Autonomous racing with scaled race cars has gained increasing attention as an effective approach for developing perception, planning and control algorithms for safe autonomous driving at the limits of the vehicle's handling. To train agile control policies for autonomous racing, learning-based approaches largely utilize reinforcement learning, albeit with mixed results. In this study, we benchmark a variety of imitation learning policies for racing vehicles that are applied directly or for bootstrapping reinforcement learning both in simulation and on scaled real-world environments. We show that interactive imitation learning techniques outperform traditional imitation learning methods and can greatly improve the performance of reinforcement learning policies by bootstrapping thanks to its better sample efficiency. Our benchmarks provide a foundation for future research on autonomous racing using Imitation Learning and Reinforcement Learning.

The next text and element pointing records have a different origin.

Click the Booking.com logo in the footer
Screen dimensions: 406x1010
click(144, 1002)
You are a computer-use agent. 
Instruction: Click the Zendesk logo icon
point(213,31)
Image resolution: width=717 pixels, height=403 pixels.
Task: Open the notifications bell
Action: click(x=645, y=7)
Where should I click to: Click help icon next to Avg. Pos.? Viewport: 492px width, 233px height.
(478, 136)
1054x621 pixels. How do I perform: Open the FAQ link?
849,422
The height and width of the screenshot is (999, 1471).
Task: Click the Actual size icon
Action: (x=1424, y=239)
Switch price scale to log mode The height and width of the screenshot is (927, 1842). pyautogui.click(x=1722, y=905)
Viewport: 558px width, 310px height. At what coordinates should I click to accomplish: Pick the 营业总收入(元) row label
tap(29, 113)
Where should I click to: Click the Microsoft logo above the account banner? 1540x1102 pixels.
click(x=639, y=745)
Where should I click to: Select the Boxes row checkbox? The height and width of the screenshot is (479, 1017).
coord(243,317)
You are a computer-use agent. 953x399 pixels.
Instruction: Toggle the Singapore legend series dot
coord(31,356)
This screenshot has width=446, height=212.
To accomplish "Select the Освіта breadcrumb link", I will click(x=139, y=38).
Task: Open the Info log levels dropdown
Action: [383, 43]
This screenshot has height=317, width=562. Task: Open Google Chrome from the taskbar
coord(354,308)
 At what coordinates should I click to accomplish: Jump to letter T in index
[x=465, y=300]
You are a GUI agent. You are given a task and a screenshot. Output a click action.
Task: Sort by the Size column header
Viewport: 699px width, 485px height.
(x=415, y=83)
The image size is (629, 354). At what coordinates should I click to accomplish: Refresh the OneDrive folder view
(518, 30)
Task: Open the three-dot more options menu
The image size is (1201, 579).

Game-theoretic Objective Space Planning

Autonomous Racing awards agents that react to opponents' behaviors with agile maneuvers towards progressing along the track while penalizing both over-aggressive and over-conservative agents. Understanding the intent of other agents is crucial to deploying autonomous systems in adversarial multi-agent environments. Current approaches either oversimplify the discretization of the action space of agents or fail to recognize the long-term effect of actions and become myopic. Our work focuses on addressing these two challenges. First, we propose a novel dimension reduction method that encapsulates diverse agent behaviors while conserving the continuity of agent actions. Second, we formulate the two-agent racing game as a regret minimization problem and provide a solution for tractable counterfactual regret minimization with a regret prediction model. Finally, we validate our findings experimentally on scaled autonomous vehicles. We demonstrate that using the proposed game-theoretic planner using agent characterization with the objective space significantly improves the win rate against different opponents, and the improvement is transferable to unseen opponents in an unseen environment.